-- THE DATA follows --

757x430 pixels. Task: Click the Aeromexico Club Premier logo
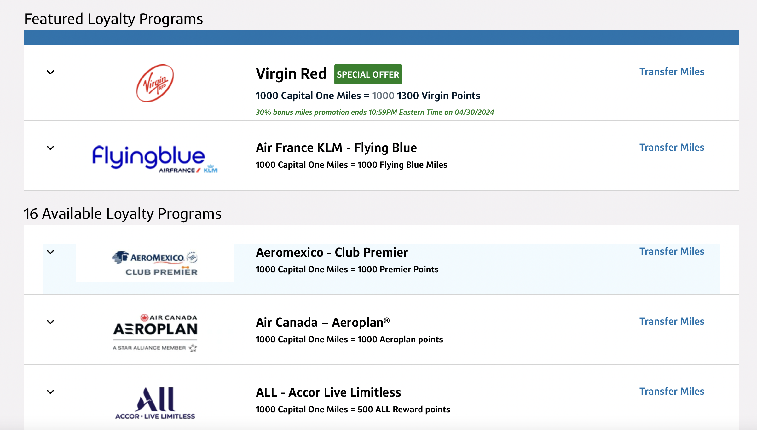click(x=155, y=263)
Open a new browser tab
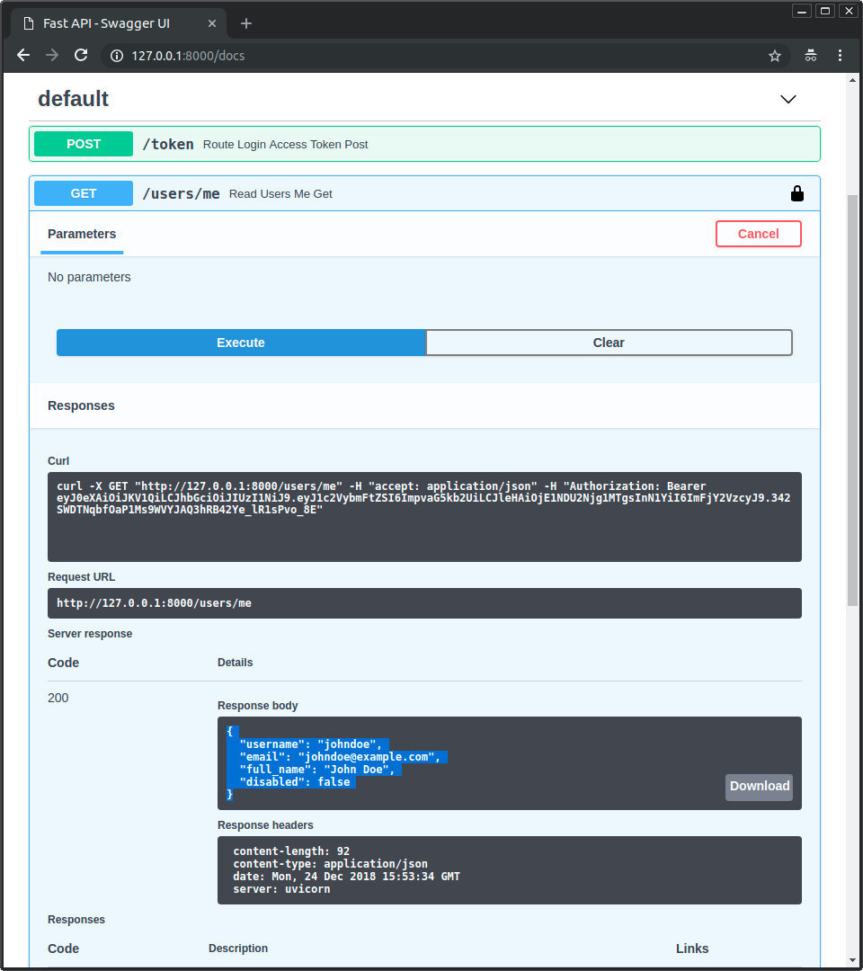The image size is (863, 971). (x=246, y=23)
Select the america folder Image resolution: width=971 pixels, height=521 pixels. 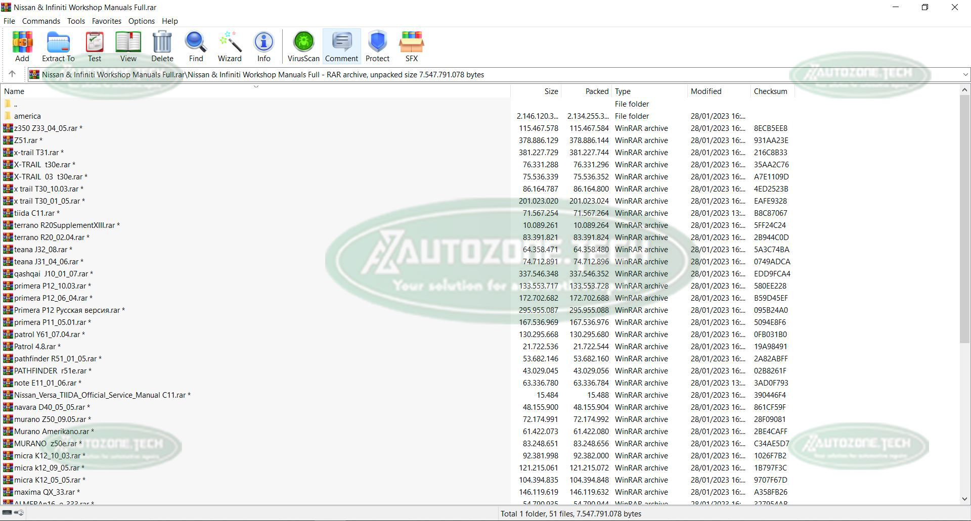[x=27, y=116]
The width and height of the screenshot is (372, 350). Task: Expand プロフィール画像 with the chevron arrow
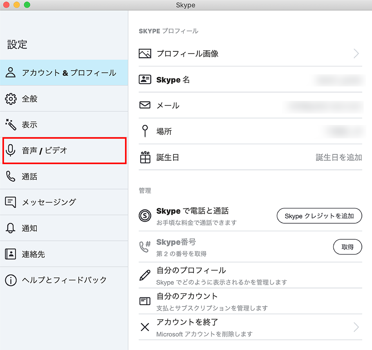tap(356, 53)
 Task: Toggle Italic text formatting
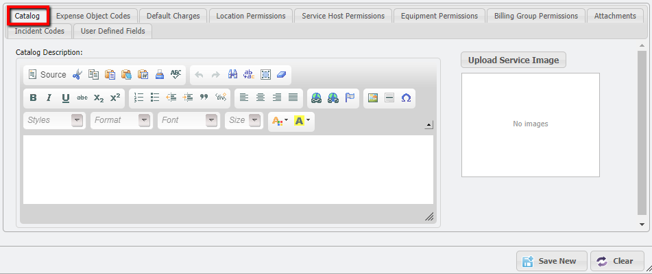49,98
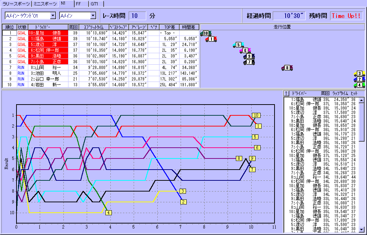The image size is (367, 235).
Task: Click the dark green car number 10
Action: coord(205,33)
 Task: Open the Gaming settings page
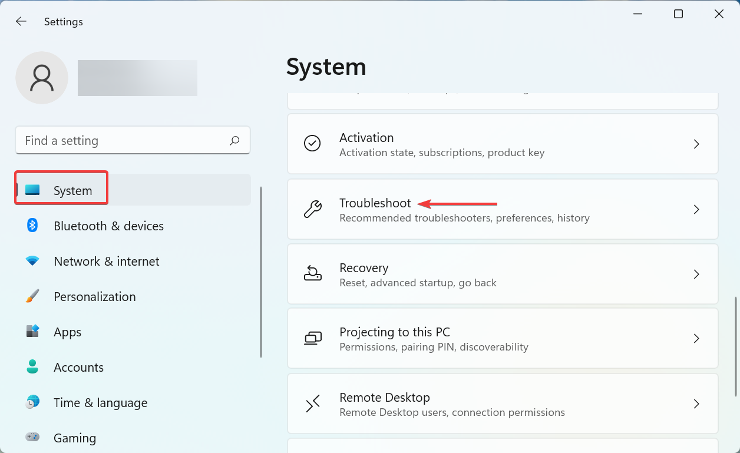74,438
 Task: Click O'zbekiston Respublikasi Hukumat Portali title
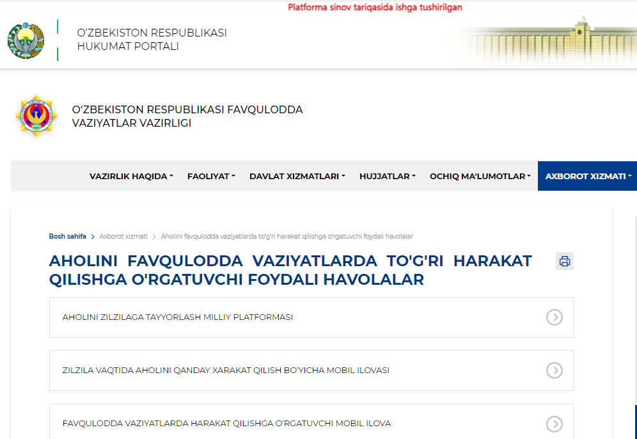[x=152, y=40]
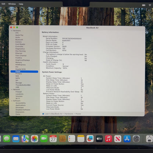Screen dimensions: 153x153
Task: Select Memory in the Hardware list
Action: point(19,63)
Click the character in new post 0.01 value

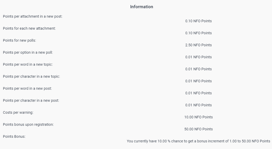pos(199,105)
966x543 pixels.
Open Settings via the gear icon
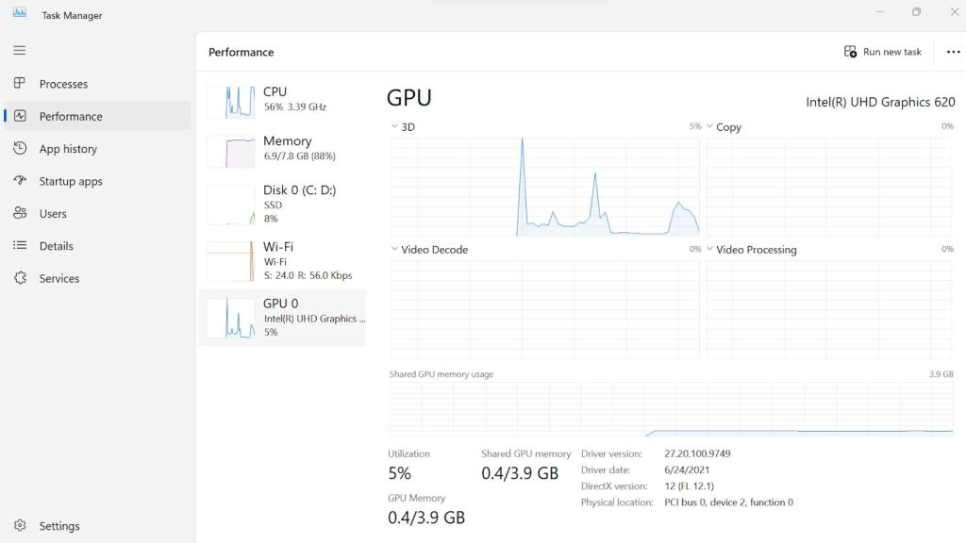tap(20, 525)
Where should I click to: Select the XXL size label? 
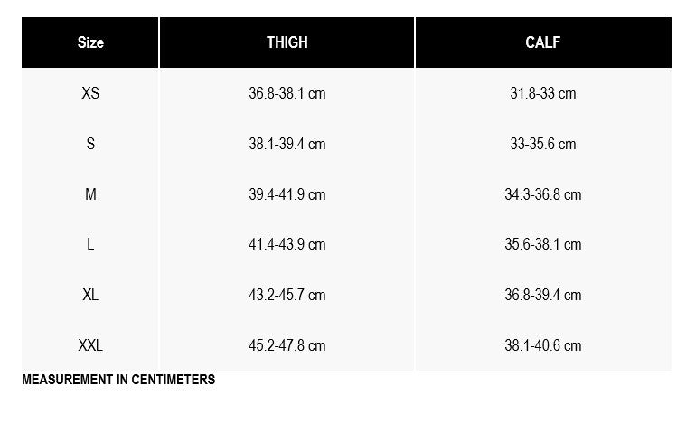(90, 345)
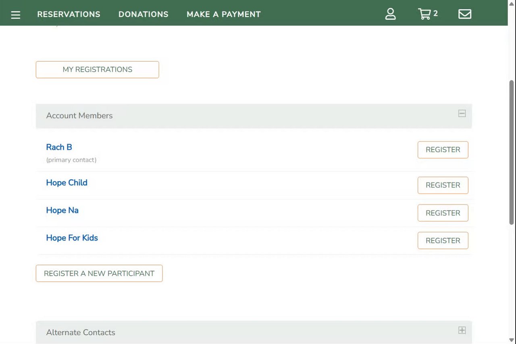Viewport: 516px width, 344px height.
Task: Register Hope Child
Action: click(x=443, y=185)
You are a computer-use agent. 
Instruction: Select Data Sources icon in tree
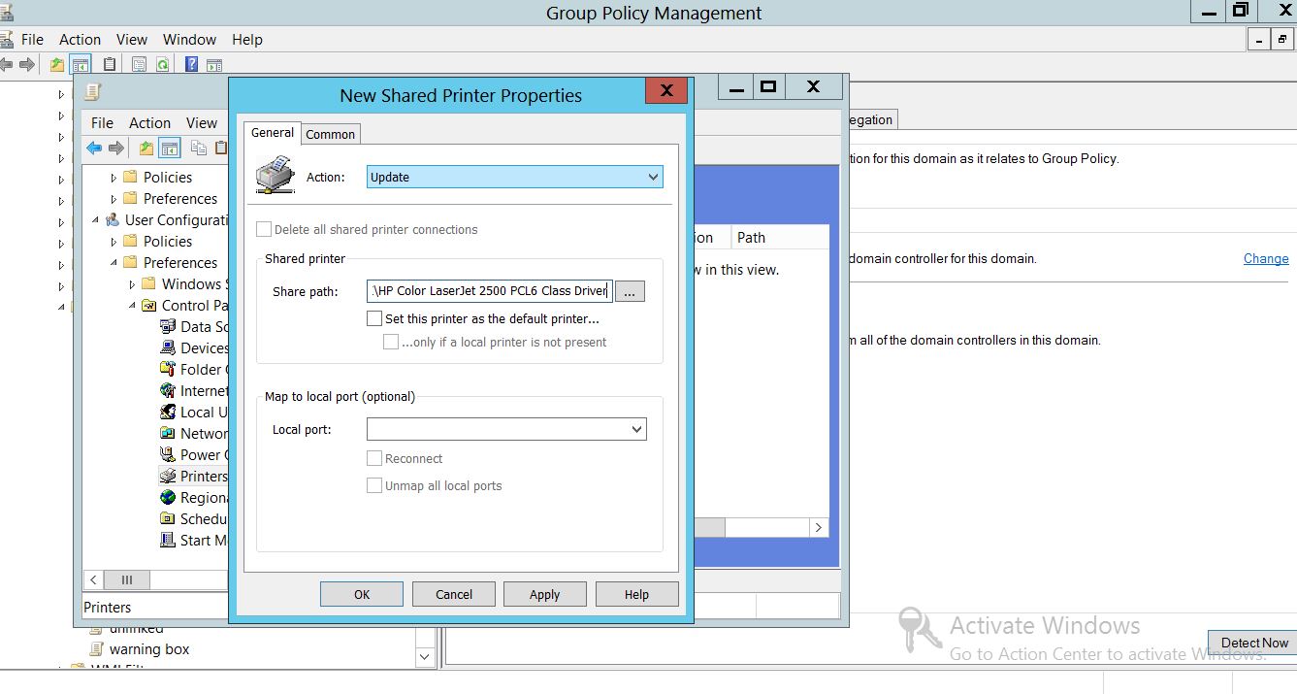click(168, 327)
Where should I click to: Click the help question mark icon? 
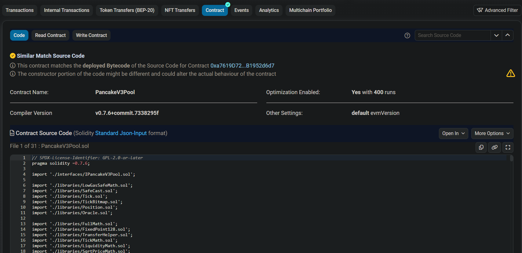[407, 35]
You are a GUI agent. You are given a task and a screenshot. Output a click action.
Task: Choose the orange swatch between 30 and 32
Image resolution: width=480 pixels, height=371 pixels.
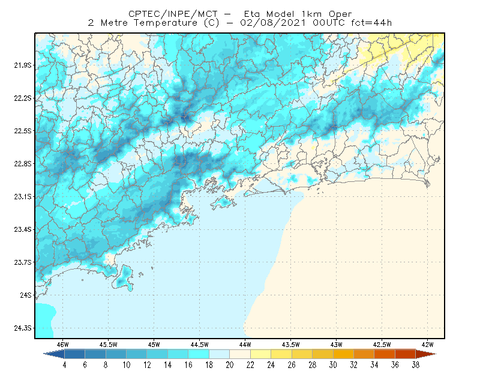tap(343, 354)
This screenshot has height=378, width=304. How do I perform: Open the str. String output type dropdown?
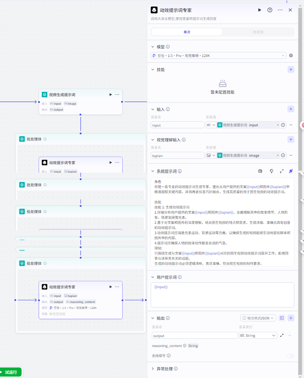pos(258,335)
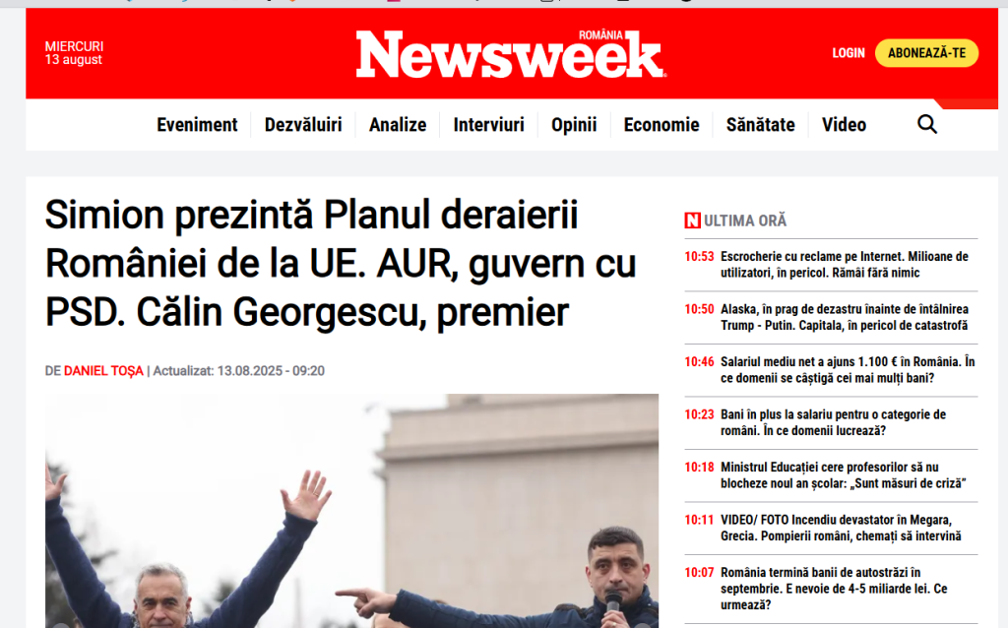Open the search magnifier icon
This screenshot has height=628, width=1008.
926,124
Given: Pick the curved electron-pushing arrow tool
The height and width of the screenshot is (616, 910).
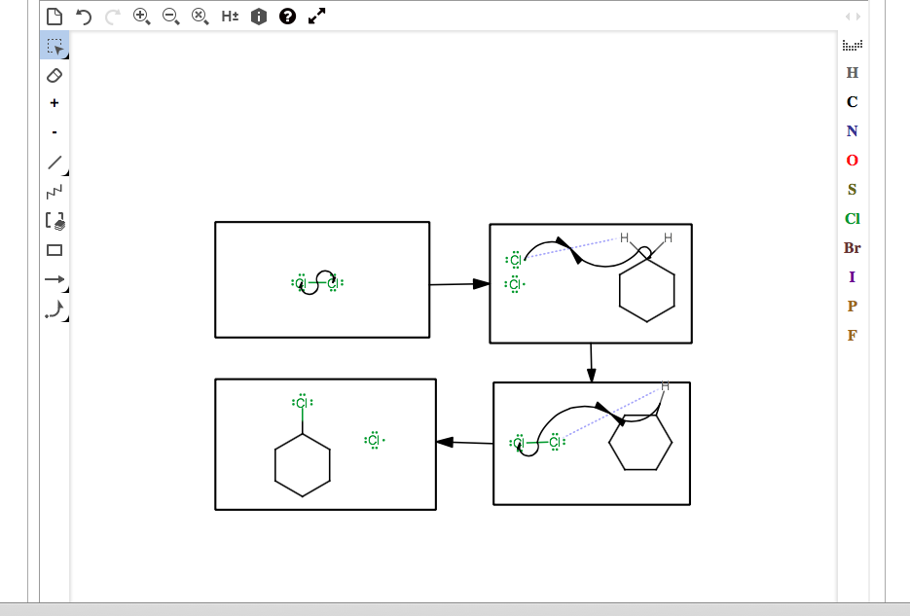Looking at the screenshot, I should (x=54, y=309).
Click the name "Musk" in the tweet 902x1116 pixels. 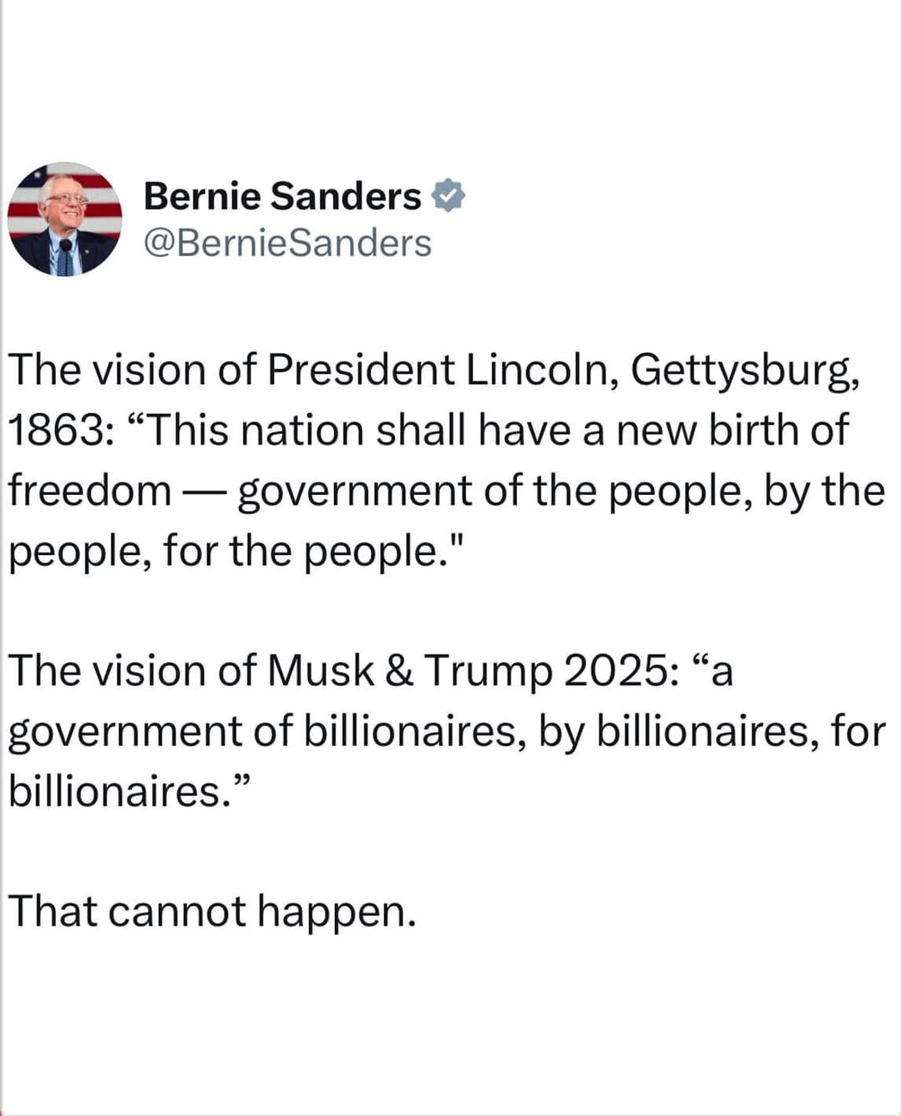pos(321,671)
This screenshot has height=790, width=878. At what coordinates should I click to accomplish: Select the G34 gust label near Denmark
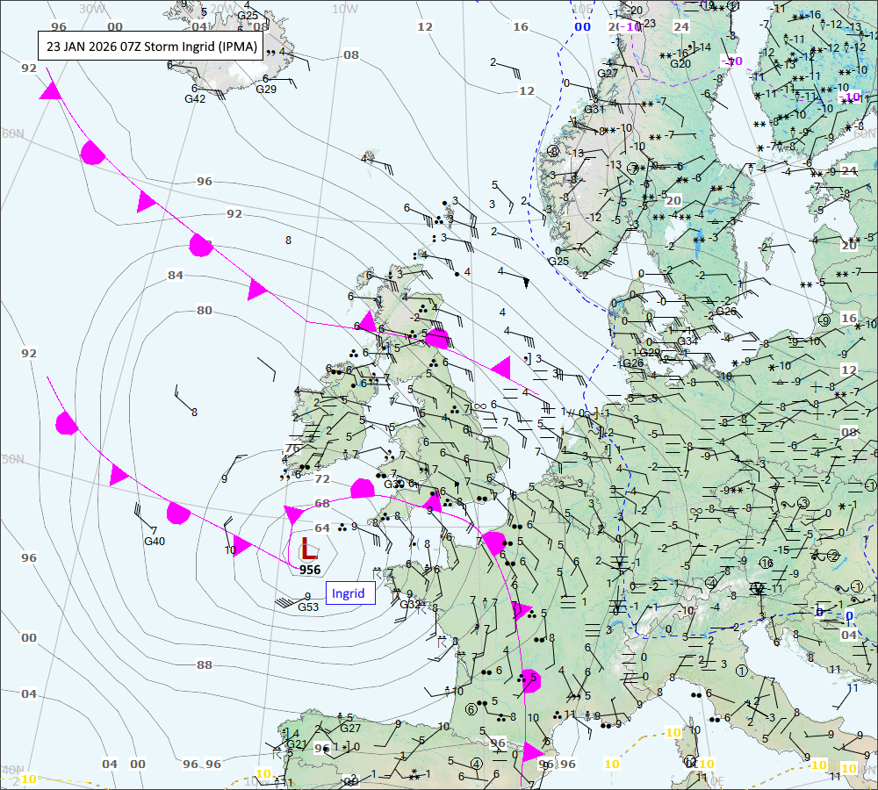(687, 341)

-- THE DATA concluded --

Only the lines that hold the word "agent" are wanted; each should be pulled from the records.

# PROBLEM SOLUTION
You are a computer-use agent. 
You are a GUI agent. You are given a task and a screenshot. Output a click action.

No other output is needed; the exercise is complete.